- [GOAL]: Retype the items word for word, from the line containing "Click the ahead/behind" through the end of the items, and leave the pictures out of your answer.

- [STORED DATA]:

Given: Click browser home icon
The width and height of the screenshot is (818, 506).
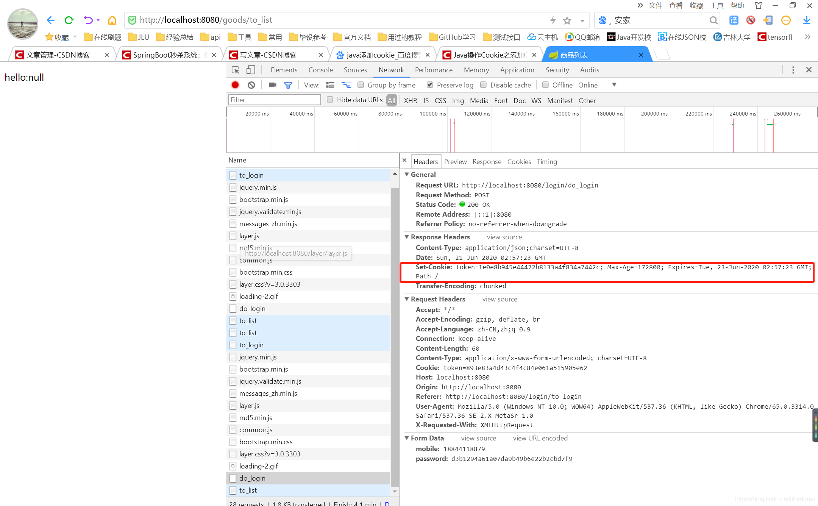Looking at the screenshot, I should 112,20.
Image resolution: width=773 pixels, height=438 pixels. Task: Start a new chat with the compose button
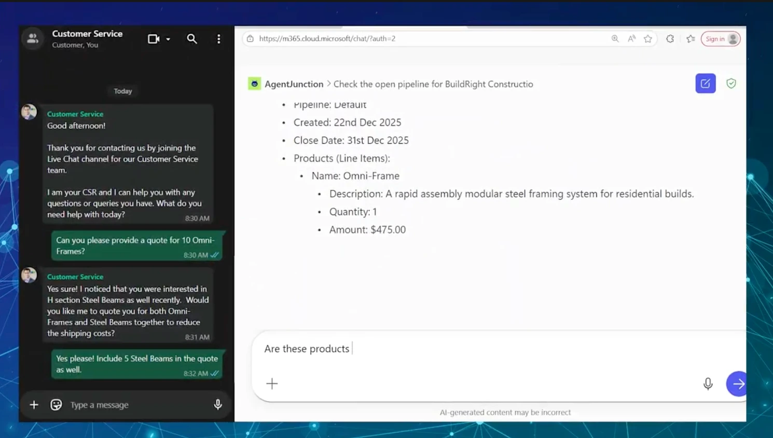coord(706,84)
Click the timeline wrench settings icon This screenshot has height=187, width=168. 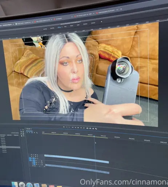[x=37, y=133]
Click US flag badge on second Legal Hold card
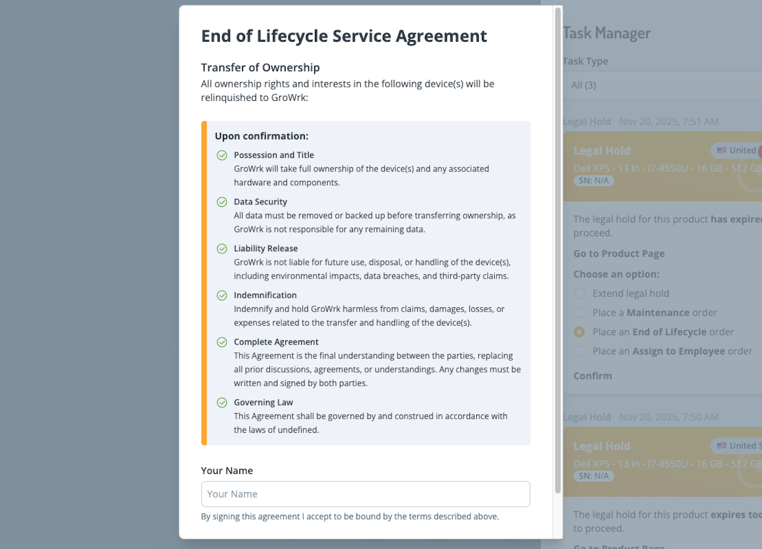This screenshot has height=549, width=762. (x=737, y=446)
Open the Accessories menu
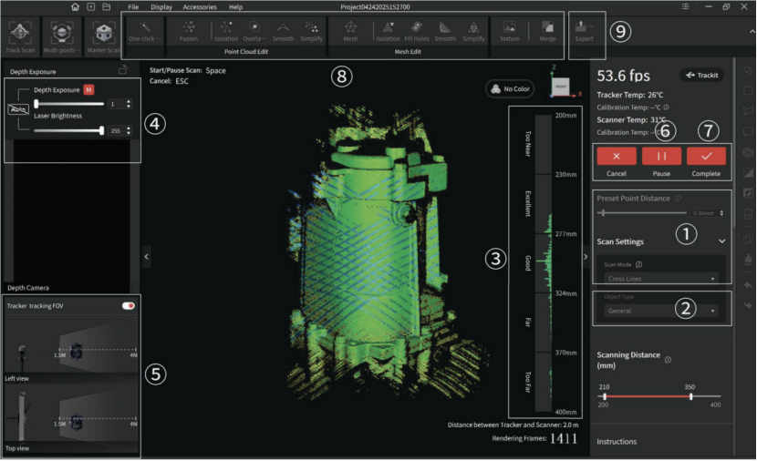Image resolution: width=757 pixels, height=461 pixels. coord(199,6)
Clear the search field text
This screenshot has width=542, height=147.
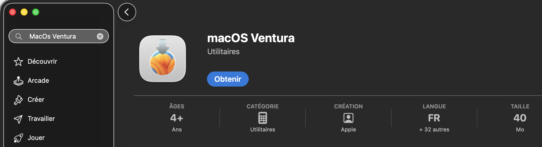[100, 36]
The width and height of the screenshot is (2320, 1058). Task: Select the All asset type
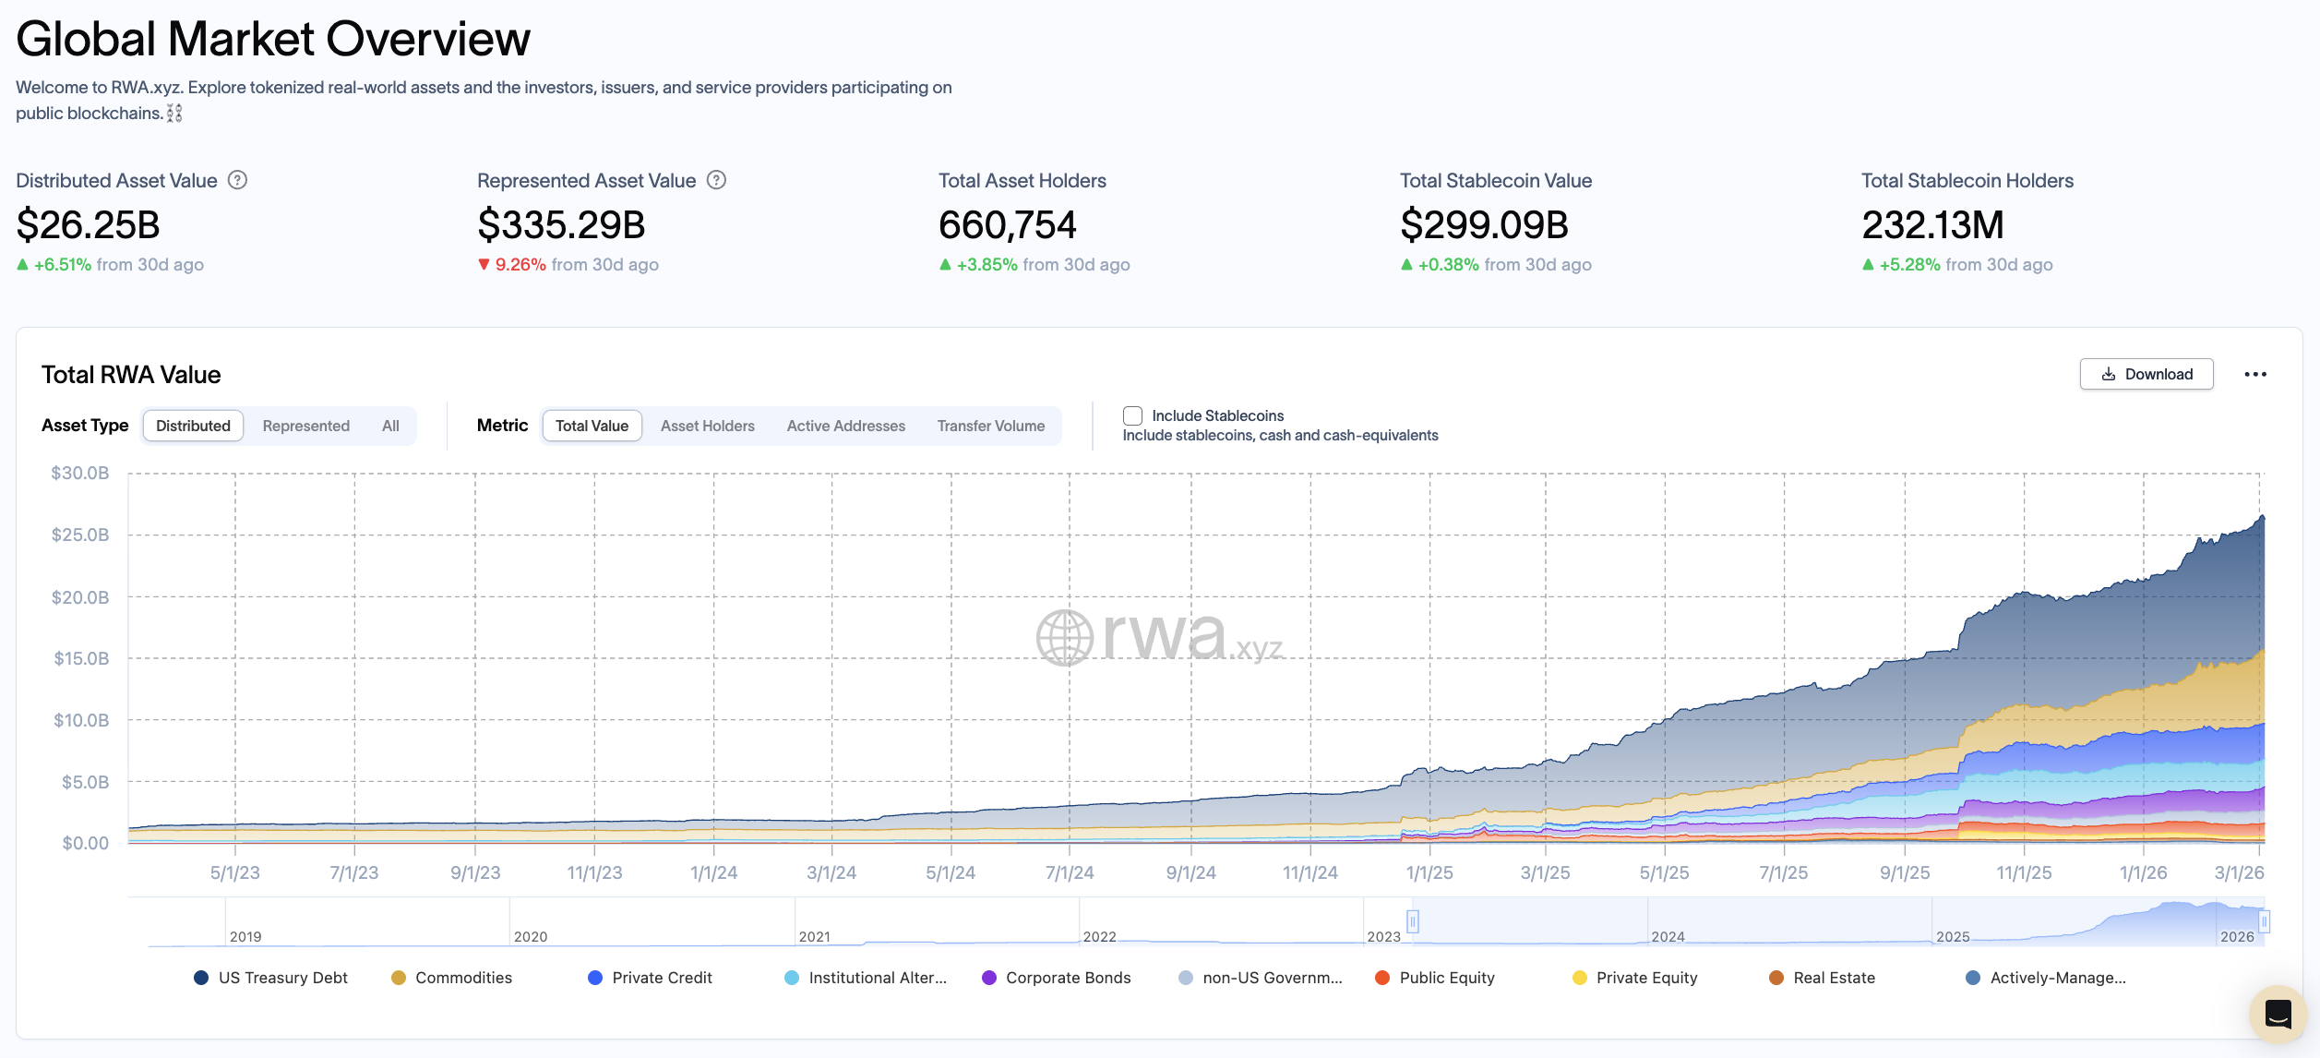[x=390, y=426]
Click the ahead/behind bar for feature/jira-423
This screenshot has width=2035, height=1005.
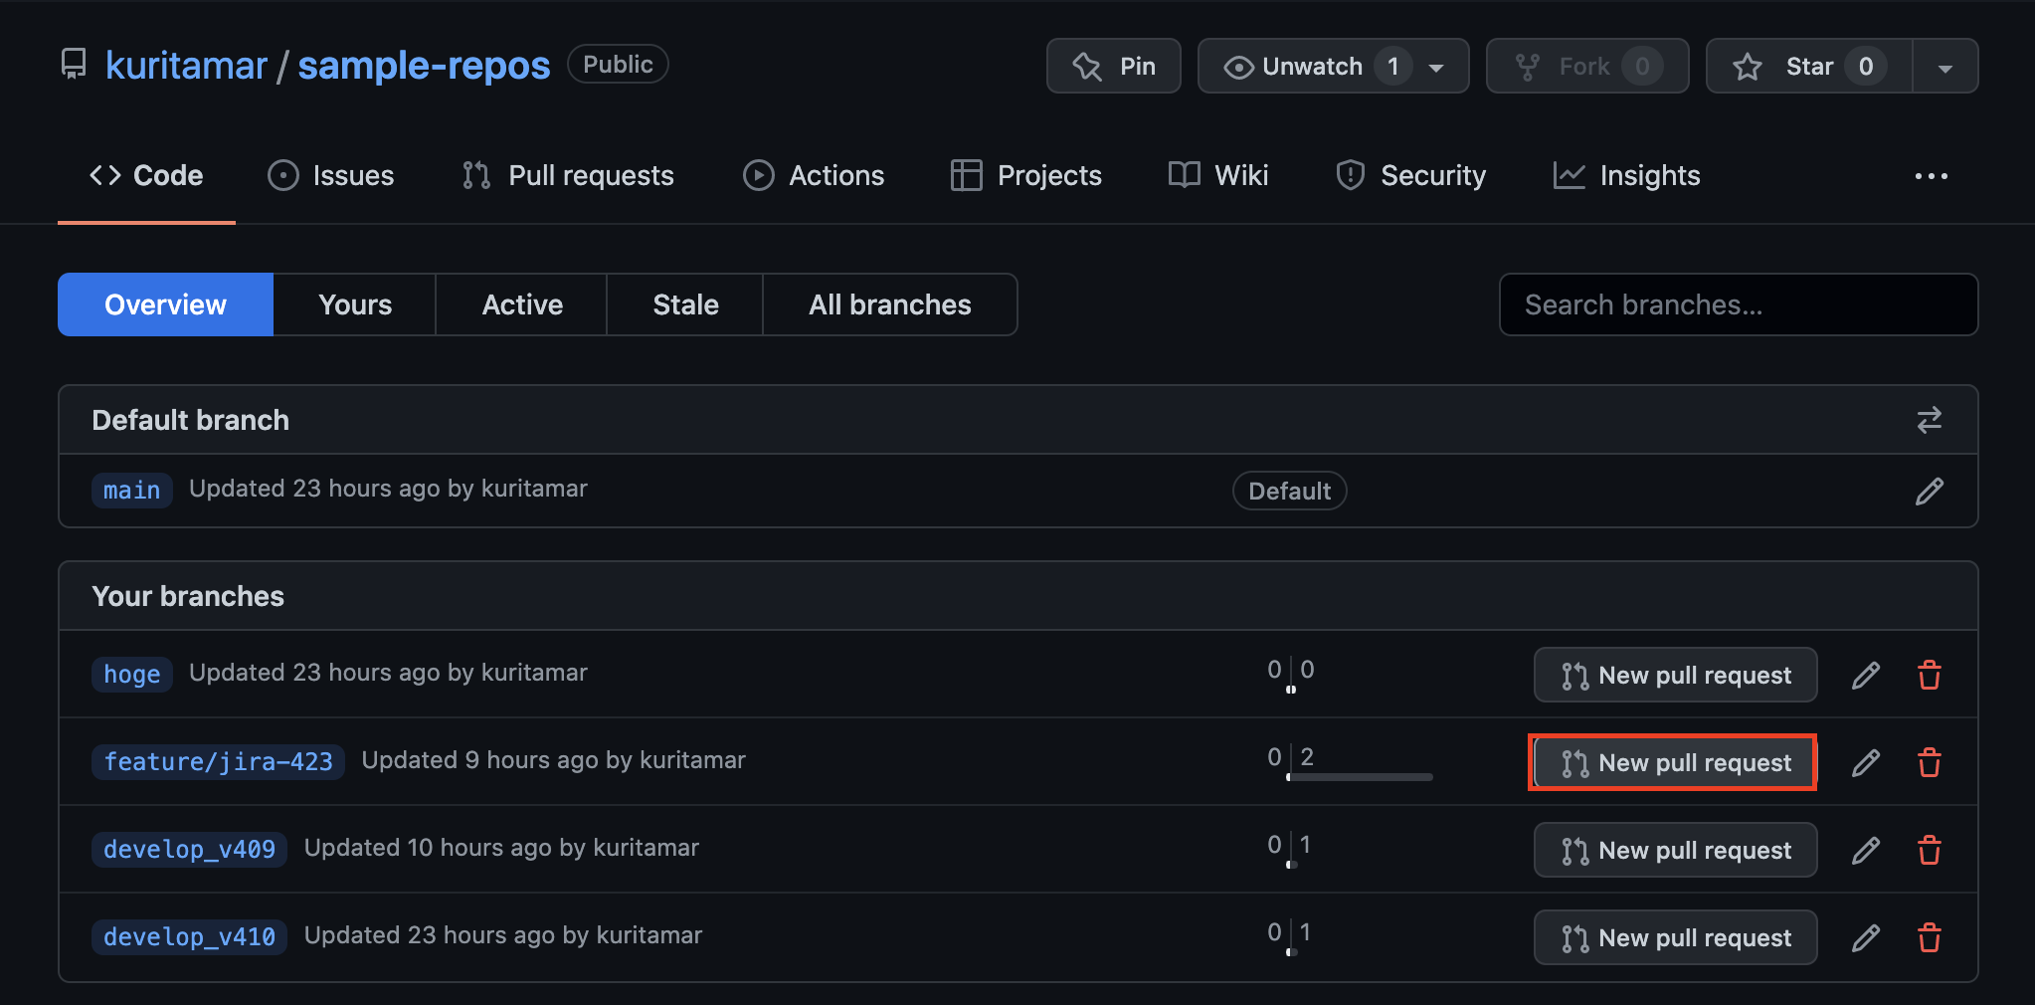[1359, 776]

- [EXERCISE RESULT]:
Click the ahead/behind bar for feature/jira-423
This screenshot has width=2035, height=1005.
[1359, 776]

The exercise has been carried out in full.